He advanced until he had a full view of the parking lot. No additional vehicles seemed present in the light of the quarter-moon and a scattering of stars. He remained within the wood, however, heading toward the point where his attacker had fallen.

When he reached the spot, he discovered that the covered body still lay there, its shroud weighted down with stones. He crouched beside it, pistol in hand, and regarded his truck. Five minutes passed. Ten...

He advanced. He circled the truck, inspecting it, then entered on the driver's side. He placed his book in a slot beneath the dashboard, then inserted his ignition key.

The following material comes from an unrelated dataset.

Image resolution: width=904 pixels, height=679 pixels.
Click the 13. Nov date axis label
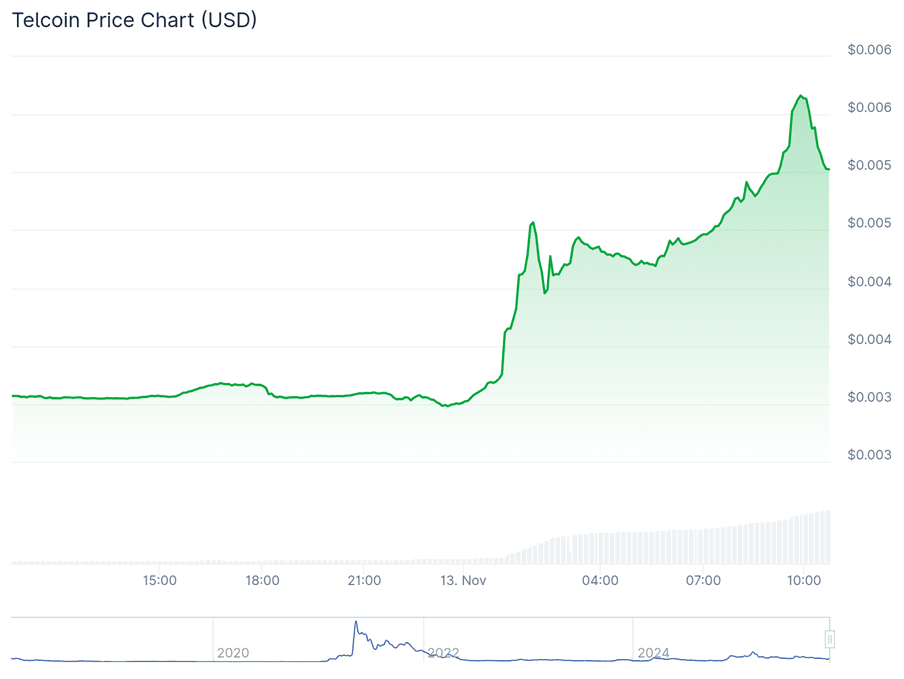pos(463,580)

"Thtop! Don't turn the key!"

"Why not?"

"I am trickling a minimal charge through the thythtem. There ith rethithtanth that doethn't belong."

"A bomb?"

"Perhapth."

Cursing, Red stepped out and opened the hood. He produced his flashlight and began an inspection. After a time, he slammed the hood and climbed back in, still

cursing. ^ "Wath it a bomb?

"Yes."

He started the engine.

"What did you do with it?"

"Chucked it back into the woods."

He put the truck into gear, backed up, turned and headed out of the lot, stopping only to top off the tank.

Two

He had left his vehicle at a roadstop several days distant, yet worlds away. He was excessively tall and thin, with a great shock of dark hair above his high forehead, and he seemed garishly garbed for the mountains of Abyssinia. He wore purple khaki trousers and a purple shirt; even his boots and belt were of dyed purple leather; ditto his large backpack. Several amethyst rings adorned his abnormally long fingers. As he hiked along the rocky trail, apparently oblivious to the chill wind, it seemed he could almost be a young Romantic poet off on a Wanderjahr, save that the nineteenth century was eight hundred years in the future. Hollow eyes burning in his near-emaciated face, he searched for obscure landmarks and found them. He had not rested the entire day, even taking his rations as he walked. Now, though, he paused, for two distant peaks had finally come into line and the end of his journey was in sight.

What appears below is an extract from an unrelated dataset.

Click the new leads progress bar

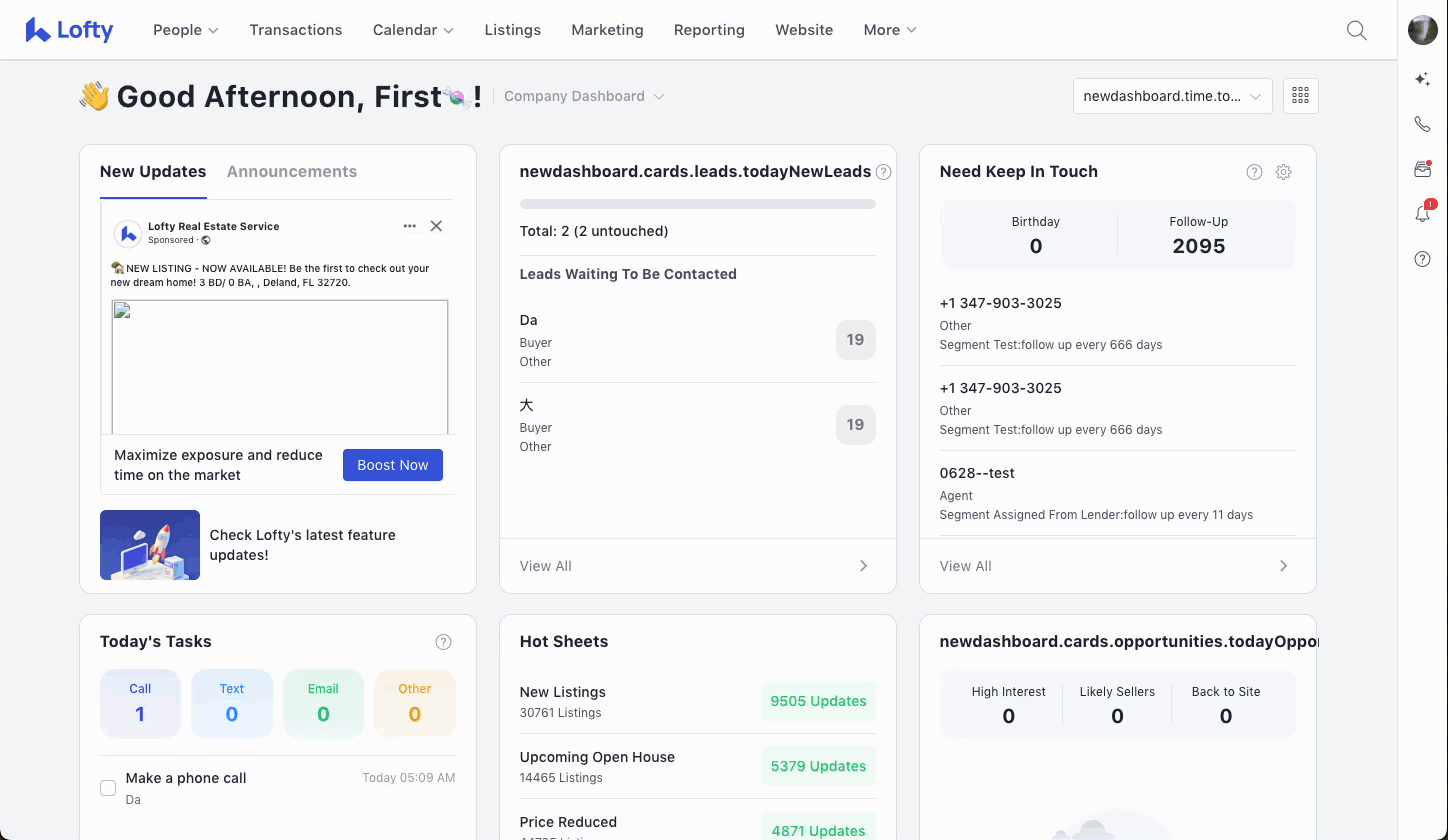pos(697,204)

Several hundred meters ahead, the trail widened, forming a large, flat bank which ran backward into a recess in the mountainside. He moved again, heading in that direction. When he reached the level area, he advanced into the recess. Walls of rock towered on either hand as he moved through the defile.

At length, passing through a wooden gate, he emerged into a small valley. Cows munched the grasses within it There was a pool at its farther end. Nearer, a corral stood beside one of several cave mouths. Seated before that entranceway was a short, baldheaded black man. He was enormously fat, and his thick fingers caressed the turning clay on a treadle-operated potter's wheel.

He looked up, regarding the stranger who greeted

him in Arabic. "... And peace be with you," he replied in that

language. "Come and refresh yourself." The purple-clad stranger approached.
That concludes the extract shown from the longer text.